The North American seafood processor confirmed it is currently in exclusive negotiations with the Icelandic company for its Asian and US assets, which have been up for sale since the summer.
High Liner said it had been forced to make the announcement following media leaks that it was in discussions to ink a deal.
“The terms and conditions of the transaction are still being discussed and are subject to final Board approvals. High Liner is also still in the process of completing its due diligence review. As such, there can be no assurance that a final agreement will be reached,” said a statement from the company.
An Icelandic Group spokesman told FoodProductionDaily.com the sale of the US and Asia divisions was part of its over-arching strategy by its Enterprise Investment Fund to maintain the company’s financial health and “secure the interests of the Icelandic fishing industry”.
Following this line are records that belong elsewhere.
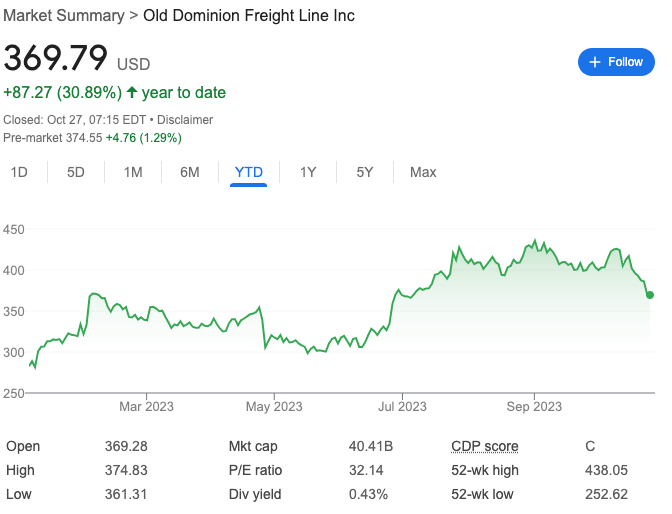The width and height of the screenshot is (672, 514).
Task: Switch to the 5D time range tab
Action: (76, 172)
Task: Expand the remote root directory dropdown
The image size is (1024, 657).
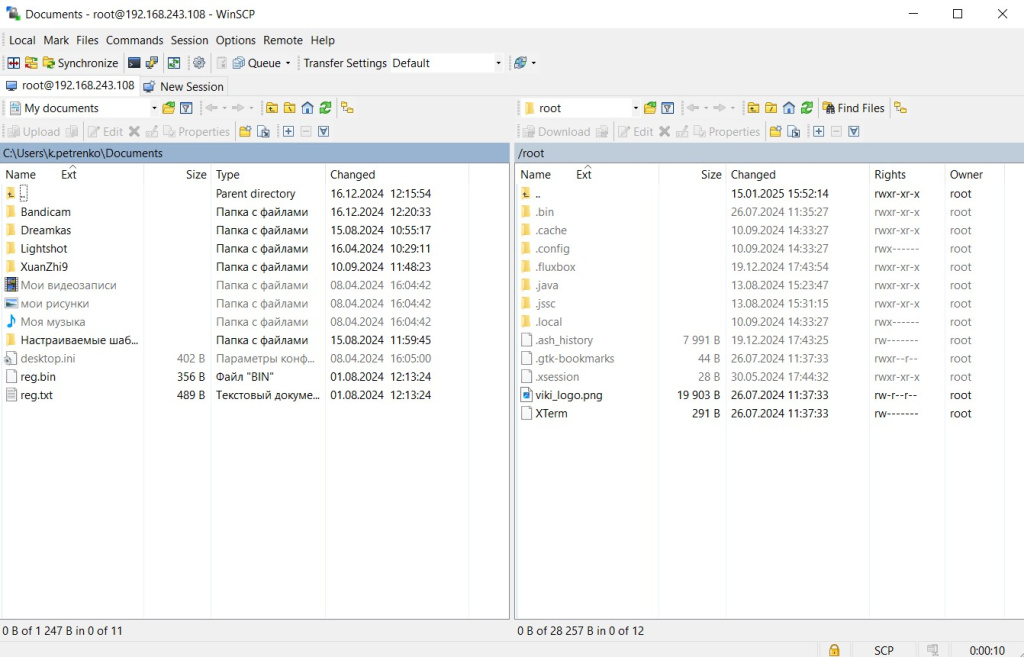Action: (635, 108)
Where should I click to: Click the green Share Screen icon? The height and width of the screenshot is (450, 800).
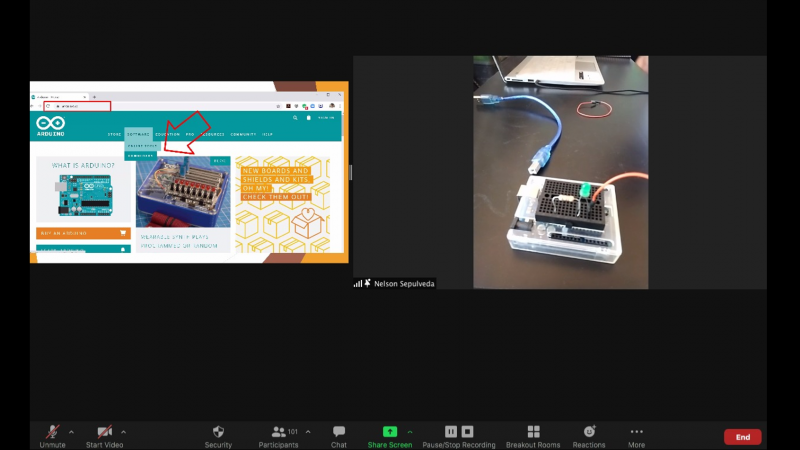390,432
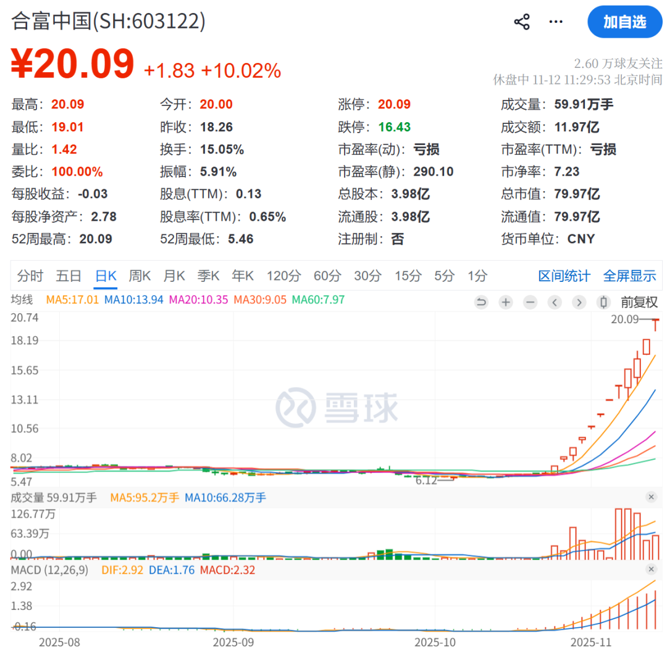Open the volume indicator settings gear
This screenshot has height=655, width=667.
click(x=652, y=497)
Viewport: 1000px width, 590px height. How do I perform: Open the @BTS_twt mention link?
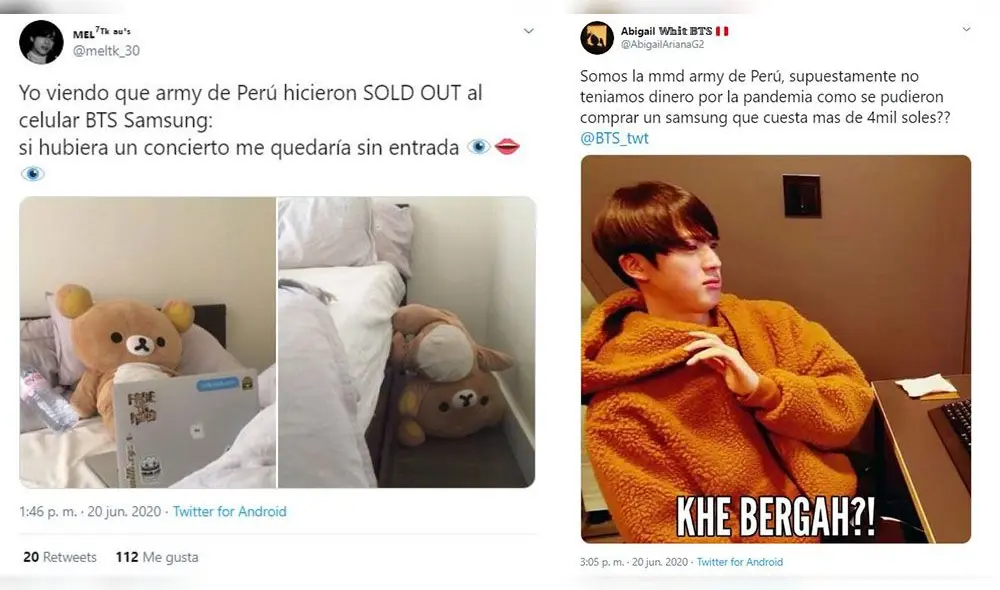pos(614,138)
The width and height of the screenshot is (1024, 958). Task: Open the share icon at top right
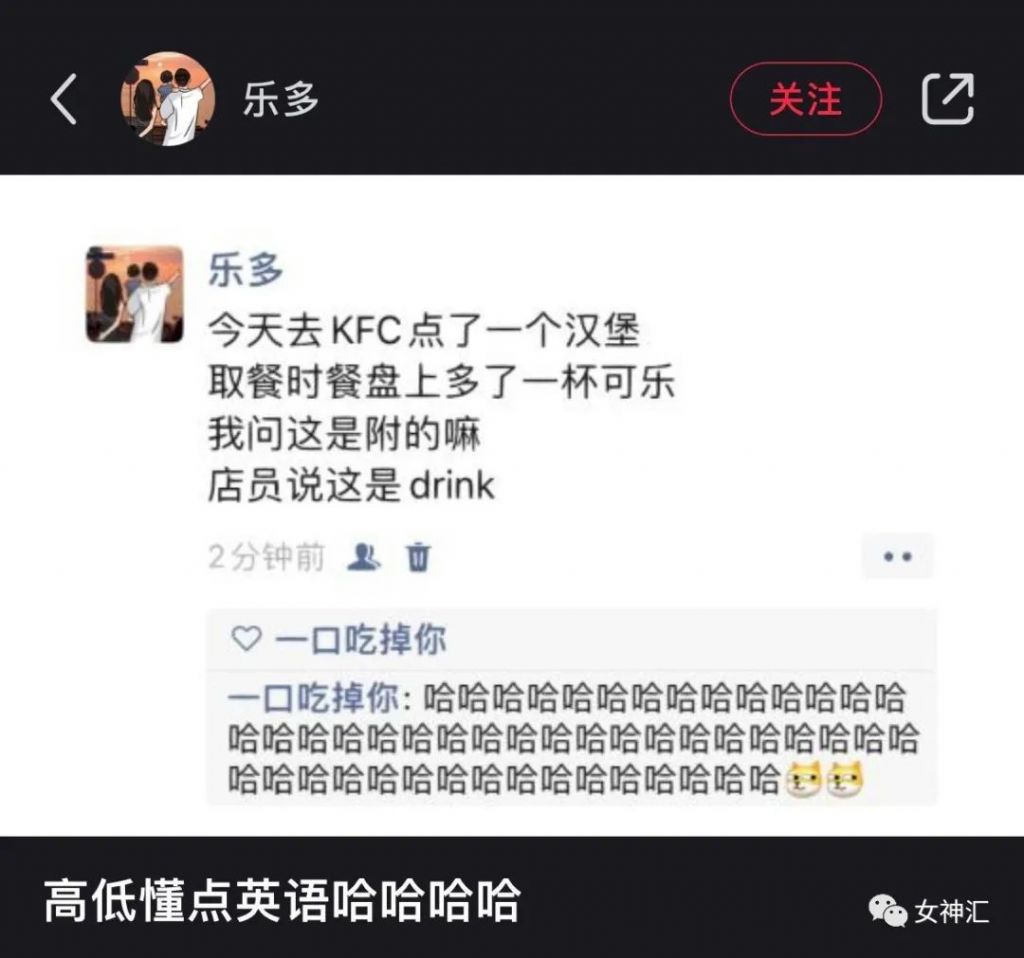[x=948, y=99]
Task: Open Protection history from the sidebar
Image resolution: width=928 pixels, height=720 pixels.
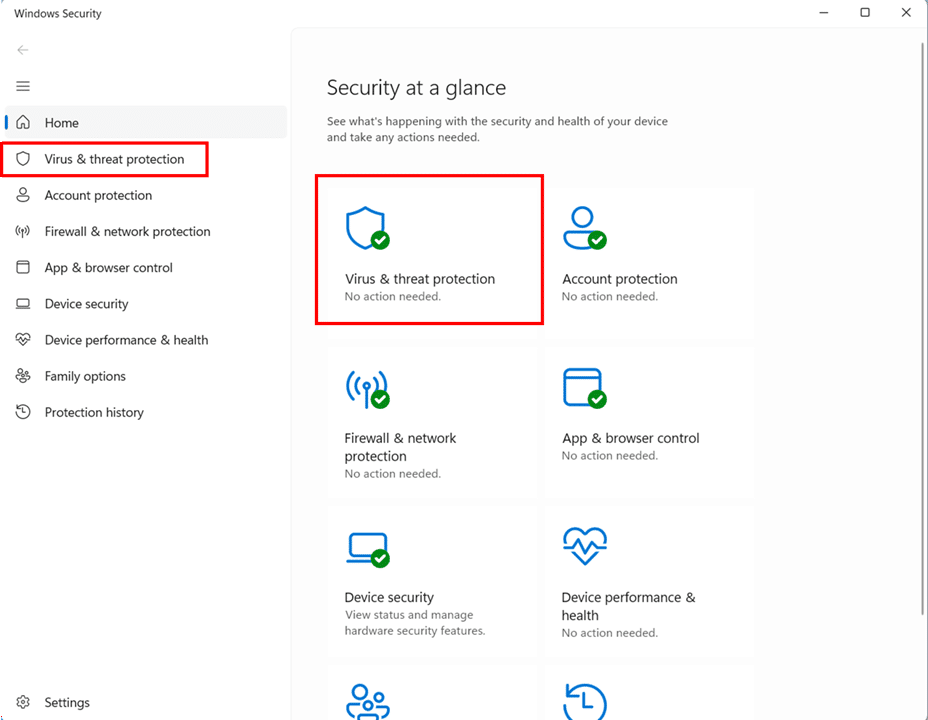Action: point(94,412)
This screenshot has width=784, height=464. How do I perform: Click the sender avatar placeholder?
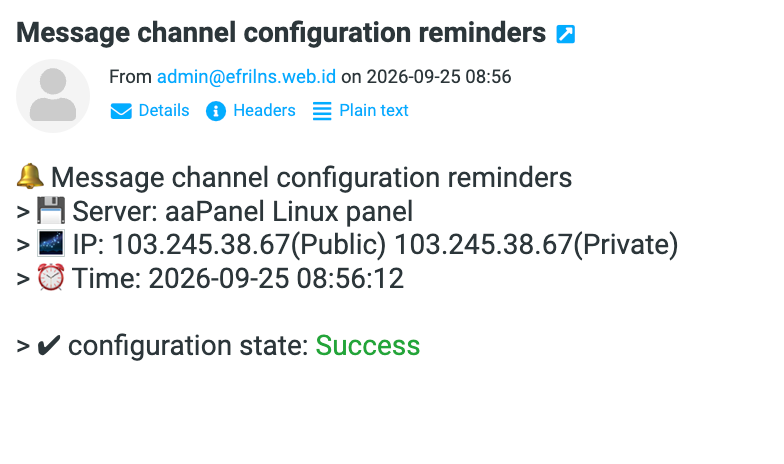pos(53,96)
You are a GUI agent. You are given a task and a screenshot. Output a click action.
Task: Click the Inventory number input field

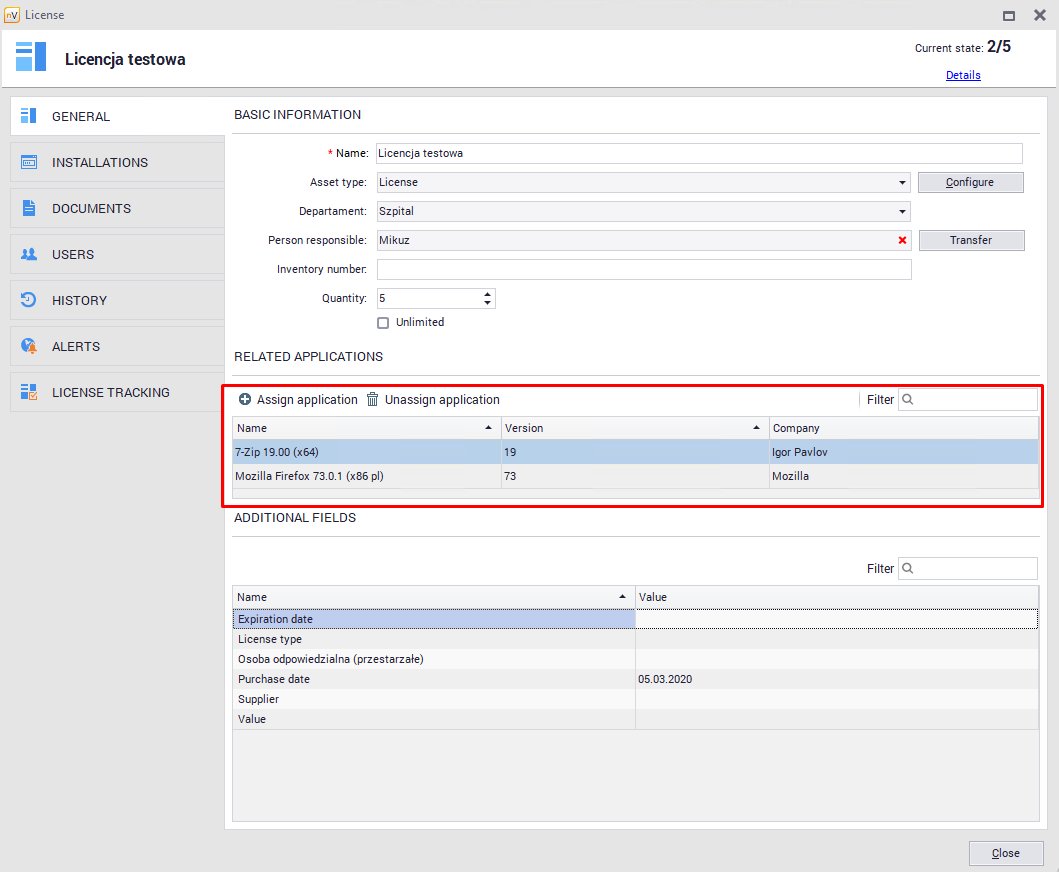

As part of this programme the firm said it had hired BofA Merril Lynch in March to roll out a scheme to review “strategic alternatives”.
“The assets in the US and China are mainly production plants which are well fit for an open sale procedure,“ said the spokesman. "The potential sale will further strengthen Icelandic Group´s financial position and operational focus."
The company added that once the divestment was complete it would be "very well positioned to take advantages of the exciting opportunities that lie in the international seafood industry”.
The programme earlier included the sell-off of Icelandic‘s plants in France and Germany to a consortium of investors, led by Pacific Andes in September 2011.
The spokesman said: "The sale of the French and German platform was an important strategic step for Icelandic Group towards sharpening its operational focus. This transaction was a key milestone for the Company, lowering debts and strengthening existing operations."